冒頭の図は、9方向の空間的な広がりを、時間の経過に対してプロットしたものである。宇宙の始まりに向かって過去に遡ると、確かに空間は9次元的に広がっているが、ある時点を境にして、3次元方向だけが急速に大きくなることが示された。この結果により、超弦理論の予測する9次元空間から、実際に我々の住む3次元空間が出現することが、世界で初めて解明された。今回の計算には主に、京都大学基礎物理学研究所のスーパーコンピュータ「日立 SR16000」(理論演算性能 90.3テラフロップス)が用いられた。

【本研究の意義】一般相対性理論を素粒子のスケールまで拡張する究極理論として、超弦理論が提唱されてから40年近くになるが、具体的な計算の難しさから、その実在性や有用性は明らかでなかった。本研究成果により、時空の次元の謎に対して新しい理解が得られたことは、超弦理論の実在性を示すものである。また本研究により、コンピュータを用いた超弦理論の新しい解析手法が確立したことは、この理論を様々な問題に応用する可能性を切り開くものである。例えば、宇宙初期に起こったと考えられているインフレーションや、今年のノーベル物理学賞の対象となった宇宙の加速膨張などの理論的解明が挙げられる。また、宇宙観測で示唆される暗黒物質や、LHC実験による発見が期待されるヒッグス粒子など、素粒子理論に残された謎の解明において、超弦理論がさらに発展し、重要な役割を果たすことが期待される。


 超ひも理論を知って私は、理論上の世界は10次元(空間9次元+時間1次元)といっておきながら現実の世界はなぜ空間3次元+時間1次元なのかとかねてより疑問に思っていて、これはそう簡単に解明できないだろうと踏んでいた。ところが、日本のお家芸ともいえるスパコンを使ってそれが世界で初めて解明されるとは、驚くとともに、非常に嬉しい気がしたものである。今回も、西村淳・高エネルギー加速器研究機構准教授を中心とした成果である。

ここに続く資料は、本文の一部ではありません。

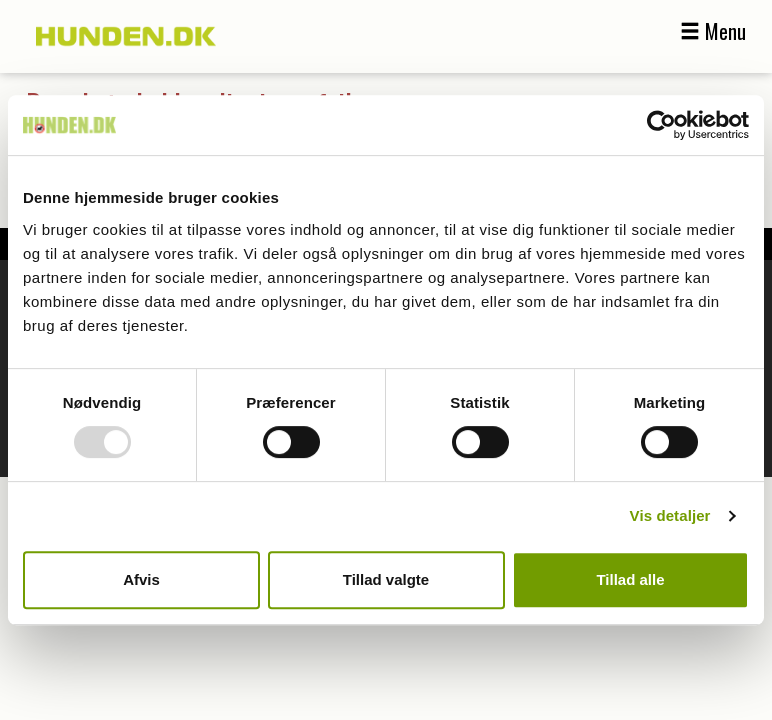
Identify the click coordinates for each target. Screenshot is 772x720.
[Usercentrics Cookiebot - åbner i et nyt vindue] (661, 125)
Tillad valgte (386, 579)
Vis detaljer (670, 515)
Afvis (141, 579)
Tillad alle (630, 579)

 折しも、スイス・ジュネーブに設置されたCERN(ヨーロッパ合同原子核研究機関)の加速器LHCを使った実験によって、ヒッグス粒子が近く発見されそうな時期である。日米欧の研究者が参加した「アトラス」と、欧米の研究者が中心の「CMS」の2つの独立したグループが、ほぼ同一のエネルギー幅のところでそれぞれ98.9%の確率でそういう粒子が存在しそうだと一致したのである。その確率を99・9999%以上まで上げることが出来れば、おそらく来年中には正式な発見と認められるものと期待されている。このヒッグス粒子が発見によって、素粒子学のいわゆる標準理論の正しさが立証されたことになり、超ひも理論も新たな方向に展開していくものと期待されている。